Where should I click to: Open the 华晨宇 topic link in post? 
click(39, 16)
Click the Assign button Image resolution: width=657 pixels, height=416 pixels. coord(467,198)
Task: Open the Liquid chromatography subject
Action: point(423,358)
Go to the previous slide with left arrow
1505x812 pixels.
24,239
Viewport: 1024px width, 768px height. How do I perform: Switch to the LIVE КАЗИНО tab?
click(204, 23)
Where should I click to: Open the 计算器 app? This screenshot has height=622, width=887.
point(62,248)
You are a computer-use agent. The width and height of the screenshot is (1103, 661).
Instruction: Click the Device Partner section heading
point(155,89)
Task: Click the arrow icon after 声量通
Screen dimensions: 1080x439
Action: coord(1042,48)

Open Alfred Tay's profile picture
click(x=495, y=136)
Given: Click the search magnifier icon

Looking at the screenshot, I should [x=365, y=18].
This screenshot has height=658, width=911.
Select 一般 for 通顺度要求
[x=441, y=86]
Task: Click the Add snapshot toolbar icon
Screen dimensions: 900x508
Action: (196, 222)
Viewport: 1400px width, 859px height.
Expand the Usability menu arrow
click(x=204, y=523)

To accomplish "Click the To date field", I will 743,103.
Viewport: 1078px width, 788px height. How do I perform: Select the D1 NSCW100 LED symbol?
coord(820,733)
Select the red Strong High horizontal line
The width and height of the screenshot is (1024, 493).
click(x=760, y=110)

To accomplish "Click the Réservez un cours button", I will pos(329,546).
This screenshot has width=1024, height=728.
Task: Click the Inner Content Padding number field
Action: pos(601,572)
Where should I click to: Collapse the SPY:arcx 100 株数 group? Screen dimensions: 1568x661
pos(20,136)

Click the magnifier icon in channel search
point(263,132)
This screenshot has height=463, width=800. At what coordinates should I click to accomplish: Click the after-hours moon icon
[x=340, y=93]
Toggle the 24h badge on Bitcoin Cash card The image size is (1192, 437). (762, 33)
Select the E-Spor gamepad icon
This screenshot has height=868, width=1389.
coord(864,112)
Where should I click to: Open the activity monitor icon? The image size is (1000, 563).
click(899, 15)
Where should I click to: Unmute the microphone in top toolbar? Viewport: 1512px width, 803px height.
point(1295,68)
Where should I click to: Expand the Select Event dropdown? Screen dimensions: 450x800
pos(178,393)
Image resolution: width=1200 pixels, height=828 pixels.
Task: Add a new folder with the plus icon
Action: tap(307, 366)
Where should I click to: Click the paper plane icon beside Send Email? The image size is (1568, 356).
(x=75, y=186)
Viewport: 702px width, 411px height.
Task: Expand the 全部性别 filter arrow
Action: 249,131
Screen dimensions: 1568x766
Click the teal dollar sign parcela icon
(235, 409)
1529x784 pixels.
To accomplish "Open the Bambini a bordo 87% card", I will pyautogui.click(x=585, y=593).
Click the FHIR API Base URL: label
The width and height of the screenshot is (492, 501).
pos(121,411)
■ ■ ■ ■
# How to complete this task
Write down the entries above again. Copy them word for word.

# Written answer
Where should I click to: Open the 华晨宇 topic link in post? 
click(39, 16)
Click the Assign button Image resolution: width=657 pixels, height=416 pixels. coord(467,198)
Task: Open the Liquid chromatography subject
Action: point(423,358)
Go to the previous slide with left arrow
1505x812 pixels.
24,239
Viewport: 1024px width, 768px height. How do I perform: Switch to the LIVE КАЗИНО tab?
click(204, 23)
Where should I click to: Open the 计算器 app? This screenshot has height=622, width=887.
point(62,248)
You are a computer-use agent. The width and height of the screenshot is (1103, 661).
Instruction: Click the Device Partner section heading
point(155,89)
Task: Click the arrow icon after 声量通
Screen dimensions: 1080x439
Action: coord(1042,48)

Open Alfred Tay's profile picture
click(x=495, y=136)
Given: Click the search magnifier icon

Looking at the screenshot, I should [x=365, y=18].
This screenshot has height=658, width=911.
Select 一般 for 通顺度要求
[x=441, y=86]
Task: Click the Add snapshot toolbar icon
Screen dimensions: 900x508
Action: (196, 222)
Viewport: 1400px width, 859px height.
Expand the Usability menu arrow
click(x=204, y=523)

To accomplish "Click the To date field", I will 743,103.
Viewport: 1078px width, 788px height. How do I perform: Select the D1 NSCW100 LED symbol?
coord(820,733)
Select the red Strong High horizontal line
The width and height of the screenshot is (1024, 493).
click(x=760, y=110)

To accomplish "Click the Réservez un cours button", I will pos(329,546).
This screenshot has width=1024, height=728.
Task: Click the Inner Content Padding number field
Action: pos(601,572)
Where should I click to: Collapse the SPY:arcx 100 株数 group? Screen dimensions: 1568x661
pos(20,136)

Click the magnifier icon in channel search
point(263,132)
This screenshot has height=463, width=800. At what coordinates should I click to accomplish: Click the after-hours moon icon
[x=340, y=93]
Toggle the 24h badge on Bitcoin Cash card The image size is (1192, 437). (762, 33)
Select the E-Spor gamepad icon
This screenshot has height=868, width=1389.
coord(864,112)
Where should I click to: Open the activity monitor icon? The image size is (1000, 563).
click(899, 15)
Where should I click to: Unmute the microphone in top toolbar? Viewport: 1512px width, 803px height.
point(1295,68)
Where should I click to: Expand the Select Event dropdown? Screen dimensions: 450x800
pos(178,393)
Image resolution: width=1200 pixels, height=828 pixels.
Task: Add a new folder with the plus icon
Action: tap(307, 366)
Where should I click to: Click the paper plane icon beside Send Email? The image size is (1568, 356).
(x=75, y=186)
Viewport: 702px width, 411px height.
Task: Expand the 全部性别 filter arrow
Action: 249,131
Screen dimensions: 1568x766
Click the teal dollar sign parcela icon
(235, 409)
1529x784 pixels.
To accomplish "Open the Bambini a bordo 87% card", I will pyautogui.click(x=585, y=593).
Click the FHIR API Base URL: label
The width and height of the screenshot is (492, 501).
pos(121,411)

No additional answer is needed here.